Aeralis Limited, the British start-up developing a modular advanced jet trainer, has entered administration, ending one of the UK’s few prospects for a homegrown replacement for the BAE Systems Hawk. The company’s board appointed David Buchler and Joanne Milner of Buchler Phillips as joint administrators following what Aeralis described as sustained cashflow pressure linked to continued delays to the UK Defence Investment Plan and wider geopolitical factors affecting funding.
Aeralis had aimed to supply a next-generation trainer for the Royal Air Force and a potential successor to the Hawk T1 used by the Red Arrows. The concept centered on a modular airframe with multiple variants, backed in part by Qatari investment and a planned final assembly line at Prestwick in Scotland. The company was seeking around £60 million in UK government support to build a prototype, with private equity expected to fund the remainder.

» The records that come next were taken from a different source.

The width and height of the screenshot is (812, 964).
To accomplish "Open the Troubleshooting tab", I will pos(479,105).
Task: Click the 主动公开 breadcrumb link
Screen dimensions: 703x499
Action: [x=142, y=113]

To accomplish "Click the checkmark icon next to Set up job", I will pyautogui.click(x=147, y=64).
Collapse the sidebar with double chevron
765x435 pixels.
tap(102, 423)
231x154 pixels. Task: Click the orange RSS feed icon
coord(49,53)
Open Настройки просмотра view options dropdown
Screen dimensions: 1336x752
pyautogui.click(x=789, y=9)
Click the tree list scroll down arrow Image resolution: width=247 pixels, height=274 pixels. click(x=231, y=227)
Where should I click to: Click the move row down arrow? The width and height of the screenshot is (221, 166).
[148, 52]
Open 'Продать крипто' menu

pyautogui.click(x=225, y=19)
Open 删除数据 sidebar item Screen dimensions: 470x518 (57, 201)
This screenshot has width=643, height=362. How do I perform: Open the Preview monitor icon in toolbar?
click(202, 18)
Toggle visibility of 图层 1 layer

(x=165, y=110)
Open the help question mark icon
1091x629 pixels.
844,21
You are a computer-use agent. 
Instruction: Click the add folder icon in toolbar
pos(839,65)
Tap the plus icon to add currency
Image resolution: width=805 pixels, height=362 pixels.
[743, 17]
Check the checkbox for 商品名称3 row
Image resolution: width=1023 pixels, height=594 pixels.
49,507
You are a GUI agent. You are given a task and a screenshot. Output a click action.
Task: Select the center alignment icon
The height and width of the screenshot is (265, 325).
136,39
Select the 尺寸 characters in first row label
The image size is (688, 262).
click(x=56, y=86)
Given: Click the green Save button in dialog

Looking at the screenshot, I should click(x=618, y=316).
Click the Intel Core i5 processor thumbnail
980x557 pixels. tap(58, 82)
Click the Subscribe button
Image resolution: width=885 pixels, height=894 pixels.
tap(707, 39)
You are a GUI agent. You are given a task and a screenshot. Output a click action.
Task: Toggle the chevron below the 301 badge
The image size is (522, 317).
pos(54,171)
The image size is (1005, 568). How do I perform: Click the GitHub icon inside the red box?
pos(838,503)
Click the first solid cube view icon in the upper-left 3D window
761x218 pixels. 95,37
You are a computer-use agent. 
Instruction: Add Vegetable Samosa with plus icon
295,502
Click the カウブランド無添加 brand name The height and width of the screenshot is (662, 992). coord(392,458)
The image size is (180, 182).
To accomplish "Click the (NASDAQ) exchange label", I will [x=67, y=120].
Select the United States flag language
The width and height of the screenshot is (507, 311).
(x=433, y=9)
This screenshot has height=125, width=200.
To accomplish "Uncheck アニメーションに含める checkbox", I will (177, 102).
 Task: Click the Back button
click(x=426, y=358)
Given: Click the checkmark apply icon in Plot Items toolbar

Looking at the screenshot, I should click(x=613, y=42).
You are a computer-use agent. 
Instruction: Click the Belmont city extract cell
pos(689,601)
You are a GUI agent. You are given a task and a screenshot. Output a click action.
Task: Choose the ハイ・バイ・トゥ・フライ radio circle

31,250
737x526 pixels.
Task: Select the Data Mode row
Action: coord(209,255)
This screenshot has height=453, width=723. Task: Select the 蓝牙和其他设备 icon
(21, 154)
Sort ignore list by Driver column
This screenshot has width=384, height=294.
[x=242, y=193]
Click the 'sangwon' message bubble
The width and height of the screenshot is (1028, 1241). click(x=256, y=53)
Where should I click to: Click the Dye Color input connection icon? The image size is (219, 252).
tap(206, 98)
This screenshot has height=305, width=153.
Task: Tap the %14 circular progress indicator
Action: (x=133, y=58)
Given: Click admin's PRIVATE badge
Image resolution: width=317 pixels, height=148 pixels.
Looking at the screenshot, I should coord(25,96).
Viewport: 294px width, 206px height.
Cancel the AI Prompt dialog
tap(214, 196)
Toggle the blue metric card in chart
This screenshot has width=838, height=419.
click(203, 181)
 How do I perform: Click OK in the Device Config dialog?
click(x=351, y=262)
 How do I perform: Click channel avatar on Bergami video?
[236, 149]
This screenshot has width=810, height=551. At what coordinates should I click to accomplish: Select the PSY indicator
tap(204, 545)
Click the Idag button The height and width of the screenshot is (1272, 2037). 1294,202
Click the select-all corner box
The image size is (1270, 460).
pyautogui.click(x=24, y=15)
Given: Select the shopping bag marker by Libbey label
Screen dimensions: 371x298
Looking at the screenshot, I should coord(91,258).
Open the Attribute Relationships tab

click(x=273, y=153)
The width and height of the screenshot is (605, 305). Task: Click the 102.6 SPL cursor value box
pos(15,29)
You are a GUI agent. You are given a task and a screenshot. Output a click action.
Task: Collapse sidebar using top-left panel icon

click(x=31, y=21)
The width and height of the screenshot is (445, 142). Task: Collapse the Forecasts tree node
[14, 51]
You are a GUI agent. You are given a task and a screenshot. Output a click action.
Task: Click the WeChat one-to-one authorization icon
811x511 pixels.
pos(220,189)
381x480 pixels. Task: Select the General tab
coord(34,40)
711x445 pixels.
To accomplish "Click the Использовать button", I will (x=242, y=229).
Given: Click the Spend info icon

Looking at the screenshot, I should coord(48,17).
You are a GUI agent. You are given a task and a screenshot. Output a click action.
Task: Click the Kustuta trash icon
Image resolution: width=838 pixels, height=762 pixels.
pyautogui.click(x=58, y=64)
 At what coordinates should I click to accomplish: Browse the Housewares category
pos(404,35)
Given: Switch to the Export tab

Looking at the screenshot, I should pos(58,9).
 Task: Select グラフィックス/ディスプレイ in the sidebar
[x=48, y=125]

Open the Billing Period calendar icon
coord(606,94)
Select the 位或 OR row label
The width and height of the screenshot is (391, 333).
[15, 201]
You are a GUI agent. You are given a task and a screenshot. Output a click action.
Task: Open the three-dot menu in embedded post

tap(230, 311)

The collapse comes as the RAF looks to move on from the Hawk T2, whose Rolls-Royce Adour Mk 951 engines have suffered life-limiting defects, and as the advanced jet trainer market is increasingly crowded with off-the-shelf options from Italy, Turkey, South Korea, the United States/Sweden and Czechia. Administrators have indicated that Aeralis’s digital designs and other assets could, in theory, be acquired by a third party, but the future of the program remains unclear.